→ **TEXT TO READ**
Not preaching jihad, not supporting the muslim brotherhood, not treating women as second class citizens, not carrying out FGM, not sending your children to be forcibly married abroad, not teaching your children bigotry against infidels, not excluding them from music and art classes, not forcing them to wear hijabs or banning them from mixed-sex swimming lessons – such things are in fact entirely within the power of the individual who either chooses to do or not do them.
And no, of course integrating won’t protect you against racism. It’s not something you do for the reward of being treated with the basic respect that you’re already entitled to. It’s something you do or do not do for its own sake.
Social media do they mean the journal If you make critical remarks about travelers or say EU emigration policy is wrong does that make you racist and guilty of a hate crime Sounds a bit Orwellian
@Mairtin Cathbhar: According to them, yes. They will tell you with a straight face that Irish women might prefer the more open sexism of, say, Pakistan, to the slightly more subtle kind we have here. They’ll describe the arrival in Germany of mass sexual harassment combined with theft in public spaces as a ‘cultural quirk’ – that’s how an Irish Times columnist described Cologne on New Year’s Eve. But of course the first resort of such ‘anti-racists’ is to simply lie when confronted with conflicts of cultures and values.
Cultural diversity and differences should be embraced. In equal measure we should avoid PC and feel openly unashamed about our culture and help visitors who choose to live with us, integrate.
Mairtin, that depends, to claim that a persons skin colour makes them incompatible with our culture is racist but to express a genuine concern about integrating convicted criminals is not. The difference is one actual is a mark of the character of the person the other isn’t
@Mairtin Cathbhar: Not all cultural differences can be embraced if you have a given set of values and wish to live in a functioning society. FGM, honour killings, child marriage, jihadism, anti-infidel bigotry, sex slavery, slavery, unequal inheritance and divorce rights, death penalties for leaving a religion and for adultery or premarital sex – none of those should be embraced if you disagree with them.
@Dave O Keeffe: Yes, yes, a nice clean rap sheet issued by your local friendly Afghan police station is wonderful evidence of lack of criminal history. Or better still, the all-clear from Somali police.

→ **TASKS TO COMPLETE**
A. Rewrite more briefly the paragraph in the comments on integration that begins "And no, of course integrating", keeping its main facts.
B. Reproduce from the comments on integration the passage from "Mairtin, that depends, to" up to and including "disagree with them.", without any change.

→ **RAW RECORDS**
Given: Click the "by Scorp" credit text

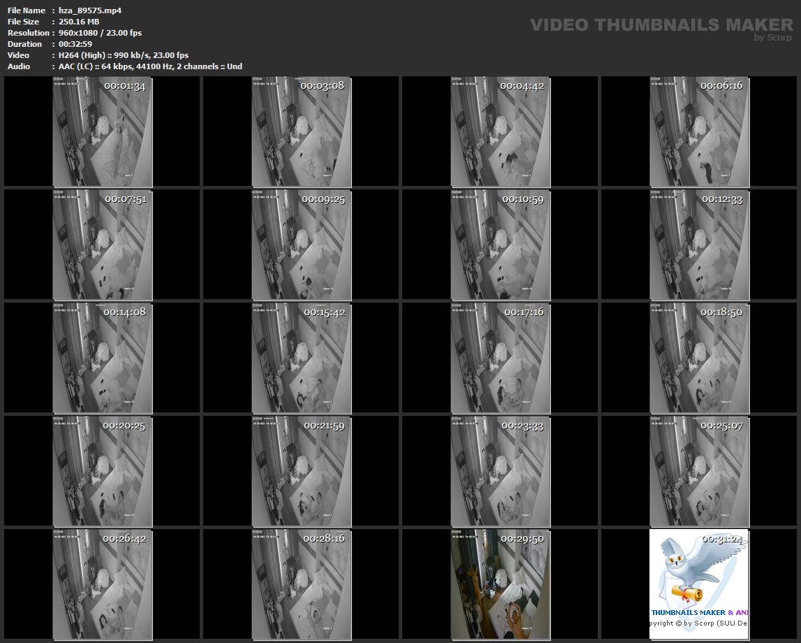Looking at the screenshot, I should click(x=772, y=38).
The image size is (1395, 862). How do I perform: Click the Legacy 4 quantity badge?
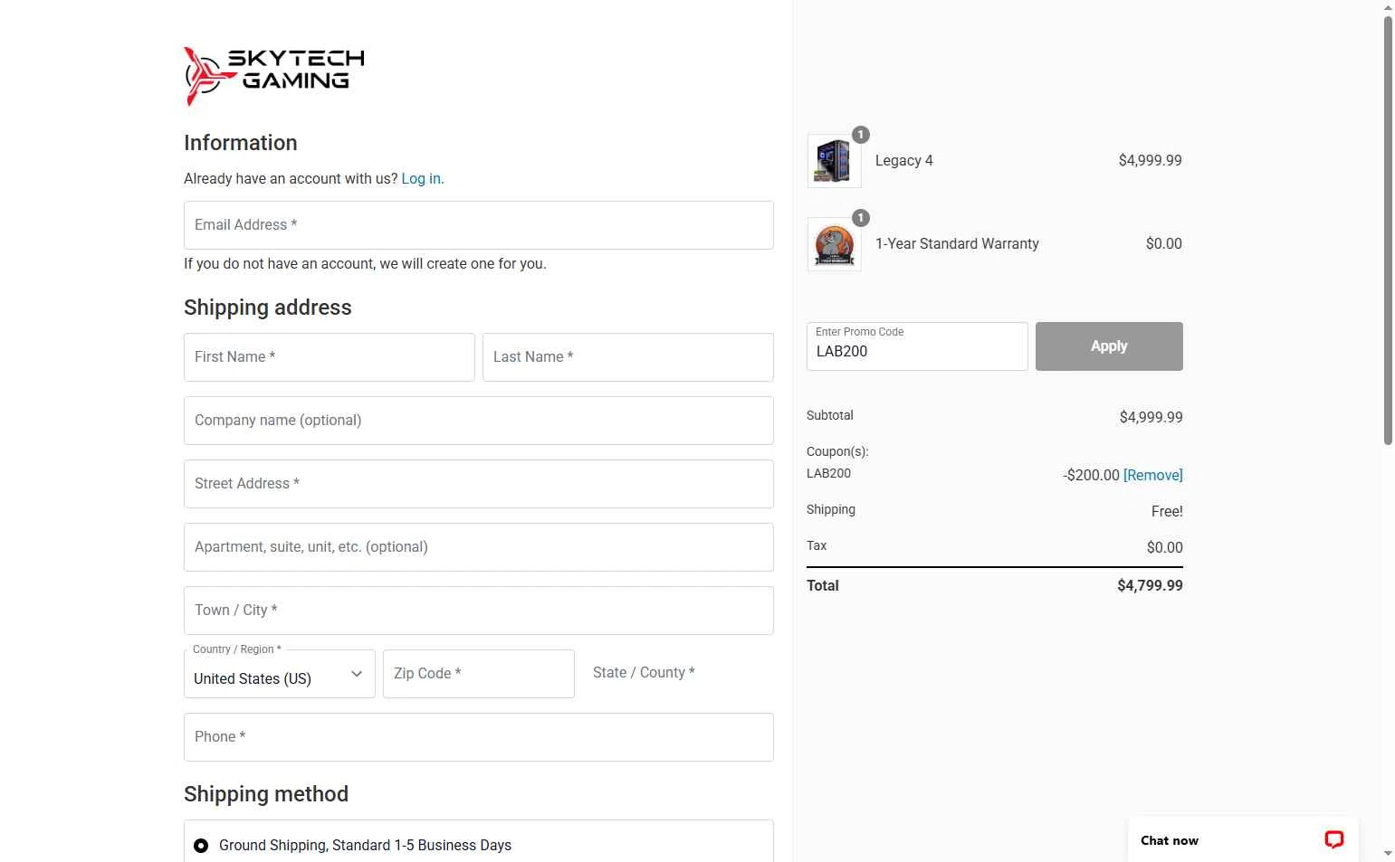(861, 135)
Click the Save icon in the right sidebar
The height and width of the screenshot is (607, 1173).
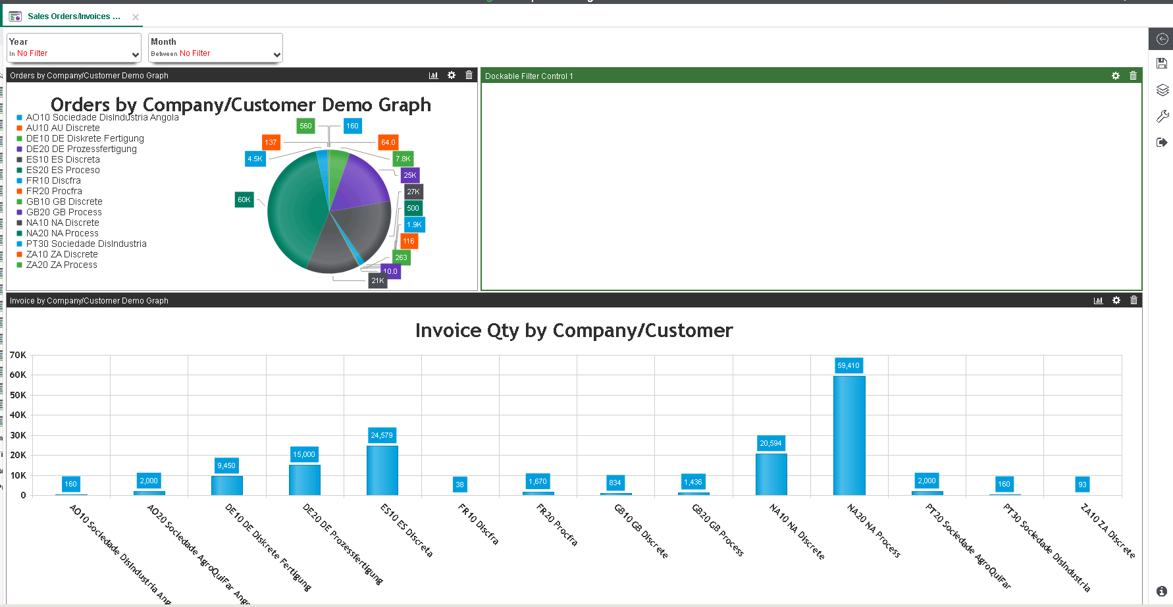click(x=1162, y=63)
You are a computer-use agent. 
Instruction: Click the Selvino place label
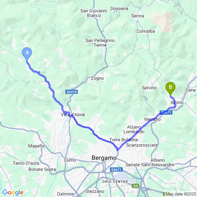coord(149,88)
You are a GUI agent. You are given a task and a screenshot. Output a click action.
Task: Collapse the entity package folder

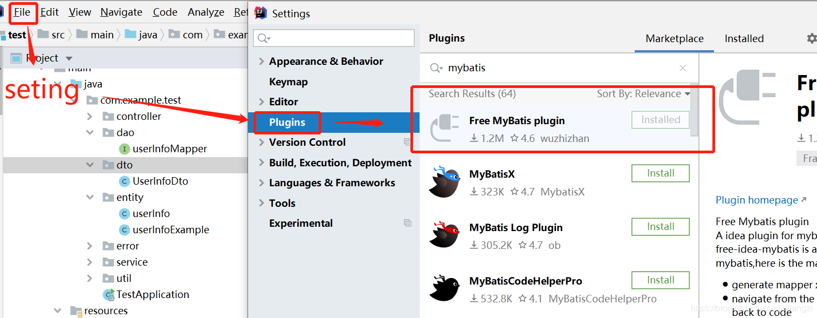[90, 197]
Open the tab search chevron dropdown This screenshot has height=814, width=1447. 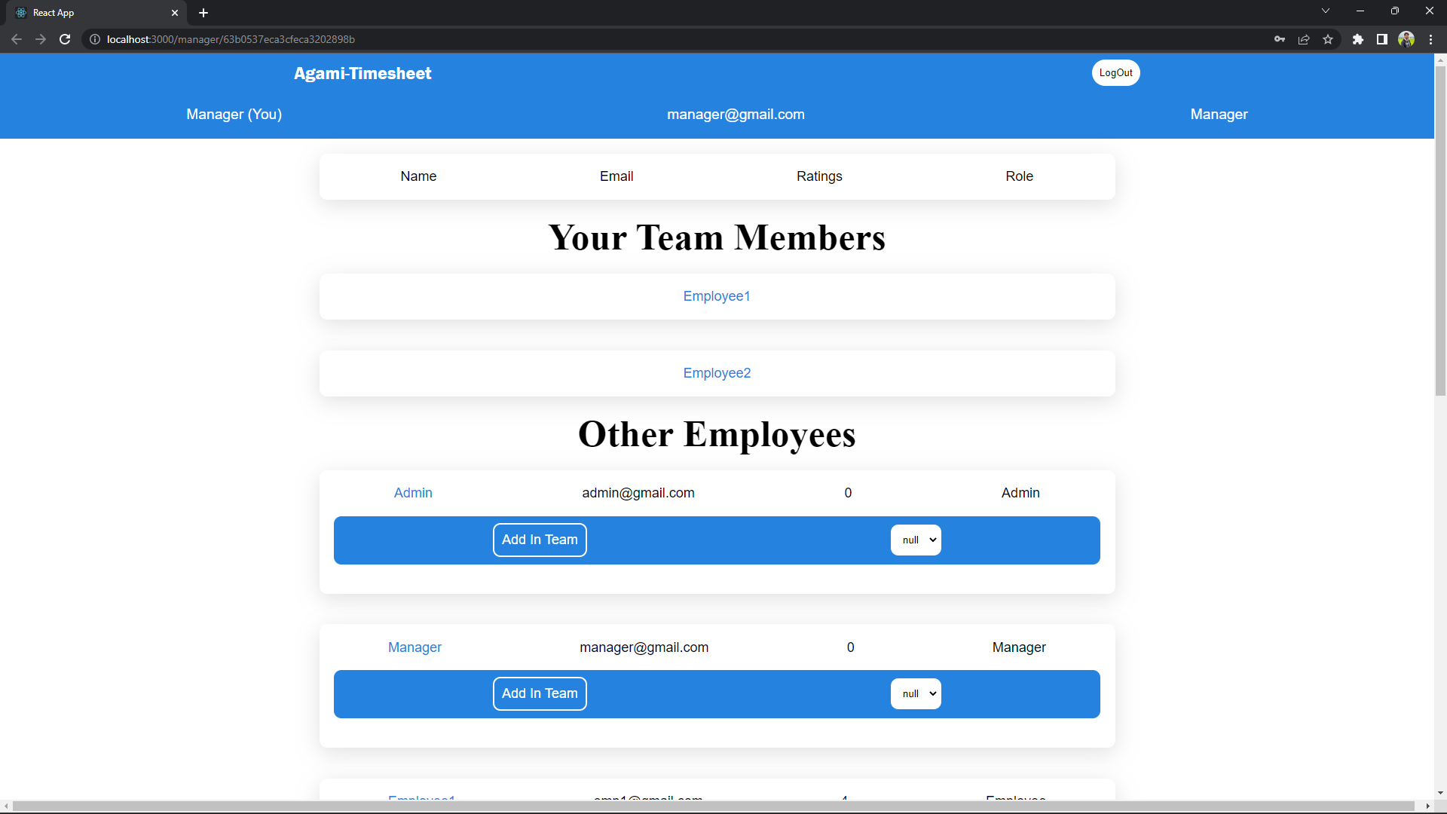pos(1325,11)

* * *

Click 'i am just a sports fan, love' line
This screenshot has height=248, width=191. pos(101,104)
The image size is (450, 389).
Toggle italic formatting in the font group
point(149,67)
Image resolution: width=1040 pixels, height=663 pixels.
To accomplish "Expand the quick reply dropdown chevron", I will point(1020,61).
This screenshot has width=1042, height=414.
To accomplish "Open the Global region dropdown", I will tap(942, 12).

→ **EXPECTED ANSWERS**
A. Integrating will not protect anyone from racism. It is not done to earn the basic respect a person is already entitled to, but for its own sake.

B.
Mairtin, that depends, to claim that a persons skin colour makes them incompatible with our culture is racist but to express a genuine concern about integrating convicted criminals is not. The difference is one actual is a mark of the character of the person the other isn’t
@Mairtin Cathbhar: Not all cultural differences can be embraced if you have a given set of values and wish to live in a functioning society. FGM, honour killings, child marriage, jihadism, anti-infidel bigotry, sex slavery, slavery, unequal inheritance and divorce rights, death penalties for leaving a religion and for adultery or premarital sex – none of those should be embraced if you disagree with them.